Oncogenic BRAF and the tumor suppressor IGFBP7 in the genesis of atypical spitzoid nevomelanocytic proliferations.

Rare reports indicate that the frequency of BRAFV600E mutations is high in atypical Spitz nevi. The purpose of this study was to ascertain the utility of the RAF/RAS mutational status as a diagnostic adjunct in lesions with histologic features that deviate from a typical Spitz nevus and, to examine expression of Insulin growth factor binding protein 7 (IGFBP7), a tumor suppressor acting through autocrine/paracrine pathways to inhibit BRAF-MEK-ERK signaling, in the same. Genomic DNA for genotyping was isolated from 6 regular Spitz nevi and 14 atypical spitzoid nevomelanocytic proliferations (including 1 melanoma with spitzoid histomorphology).

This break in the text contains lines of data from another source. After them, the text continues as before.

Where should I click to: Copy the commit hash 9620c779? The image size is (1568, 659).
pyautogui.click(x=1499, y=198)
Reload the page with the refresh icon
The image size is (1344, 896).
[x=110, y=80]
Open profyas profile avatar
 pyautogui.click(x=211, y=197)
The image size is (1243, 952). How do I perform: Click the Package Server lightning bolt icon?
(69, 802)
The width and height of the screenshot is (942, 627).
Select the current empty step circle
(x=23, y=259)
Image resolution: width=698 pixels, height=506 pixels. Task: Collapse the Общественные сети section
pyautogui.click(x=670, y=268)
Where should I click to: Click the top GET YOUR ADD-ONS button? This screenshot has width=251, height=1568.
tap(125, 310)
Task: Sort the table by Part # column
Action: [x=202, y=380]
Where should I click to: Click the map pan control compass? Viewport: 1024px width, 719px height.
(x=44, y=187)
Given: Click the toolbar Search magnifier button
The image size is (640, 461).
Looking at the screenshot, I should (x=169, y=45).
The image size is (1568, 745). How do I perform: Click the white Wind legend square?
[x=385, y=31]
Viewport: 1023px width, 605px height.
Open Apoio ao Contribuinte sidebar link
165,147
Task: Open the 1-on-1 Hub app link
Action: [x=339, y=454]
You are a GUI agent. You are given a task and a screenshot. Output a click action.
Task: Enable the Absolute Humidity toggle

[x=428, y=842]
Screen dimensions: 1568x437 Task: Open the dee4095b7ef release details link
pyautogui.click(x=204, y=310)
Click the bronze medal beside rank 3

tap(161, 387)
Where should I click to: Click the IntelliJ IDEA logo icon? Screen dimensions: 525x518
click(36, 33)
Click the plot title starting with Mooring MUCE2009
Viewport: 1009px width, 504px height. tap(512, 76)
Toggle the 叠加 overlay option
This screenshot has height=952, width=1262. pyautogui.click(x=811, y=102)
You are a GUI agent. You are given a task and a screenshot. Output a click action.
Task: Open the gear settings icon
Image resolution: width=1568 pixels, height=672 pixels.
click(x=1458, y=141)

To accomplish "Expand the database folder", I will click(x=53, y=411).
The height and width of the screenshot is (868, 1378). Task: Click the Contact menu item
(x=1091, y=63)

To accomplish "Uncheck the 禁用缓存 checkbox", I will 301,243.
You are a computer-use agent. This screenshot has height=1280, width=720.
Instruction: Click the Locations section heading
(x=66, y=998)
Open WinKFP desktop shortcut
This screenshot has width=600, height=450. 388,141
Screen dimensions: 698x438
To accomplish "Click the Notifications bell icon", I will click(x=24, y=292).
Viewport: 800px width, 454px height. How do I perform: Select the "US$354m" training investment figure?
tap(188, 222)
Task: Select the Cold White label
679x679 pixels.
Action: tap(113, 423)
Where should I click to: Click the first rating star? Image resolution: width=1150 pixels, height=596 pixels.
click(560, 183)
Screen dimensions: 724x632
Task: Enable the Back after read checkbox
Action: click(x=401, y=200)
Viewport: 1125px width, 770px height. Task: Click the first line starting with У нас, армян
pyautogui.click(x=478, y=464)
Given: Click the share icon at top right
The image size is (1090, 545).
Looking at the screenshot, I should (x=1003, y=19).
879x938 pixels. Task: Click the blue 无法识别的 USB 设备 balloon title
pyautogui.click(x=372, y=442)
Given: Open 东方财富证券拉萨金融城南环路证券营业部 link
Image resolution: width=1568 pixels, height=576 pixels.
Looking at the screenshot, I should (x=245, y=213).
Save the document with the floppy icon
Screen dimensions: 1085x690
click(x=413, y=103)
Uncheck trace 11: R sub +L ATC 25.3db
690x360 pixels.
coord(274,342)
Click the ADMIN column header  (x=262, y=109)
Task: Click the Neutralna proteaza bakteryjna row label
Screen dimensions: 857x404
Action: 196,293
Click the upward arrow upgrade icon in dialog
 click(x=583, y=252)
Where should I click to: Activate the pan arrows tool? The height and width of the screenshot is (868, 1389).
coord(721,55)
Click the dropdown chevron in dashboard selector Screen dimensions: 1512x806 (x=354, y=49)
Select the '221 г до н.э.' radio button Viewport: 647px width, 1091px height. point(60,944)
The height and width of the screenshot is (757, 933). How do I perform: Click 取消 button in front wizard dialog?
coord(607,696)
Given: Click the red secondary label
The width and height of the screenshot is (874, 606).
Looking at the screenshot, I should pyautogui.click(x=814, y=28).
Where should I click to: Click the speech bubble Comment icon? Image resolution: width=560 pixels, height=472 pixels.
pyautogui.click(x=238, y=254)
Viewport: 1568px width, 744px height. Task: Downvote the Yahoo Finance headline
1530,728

NRAS1, NRAS2 and KRAS were analyzed, in addition to BRAFV600E. A mutation in BRAFV600E was noted in only one case-that of a regular Spitz nevus. IGFBP7 expression appeared to be maintained in this case, but was absent in 7/17 cases, which included 5 atypical spitzoid nevomelanocytic proliferations. Lack of expression of IGFBP7 in atypical spitzoid nevomelanocytic proliferations with histologically concerning features but BRAF-WT indicates that the evolutionary path in atypical spitzoid nevomelanocytic proliferations is genetically distinct from that of IGFBP7-negative BRAF-positive melanoma. From an oncogenic BRAF perspective, our findings suggest that the majority of 'atypical' spitzoid nevomelanocytic proliferations are probably no different from conventional Spitz nevi.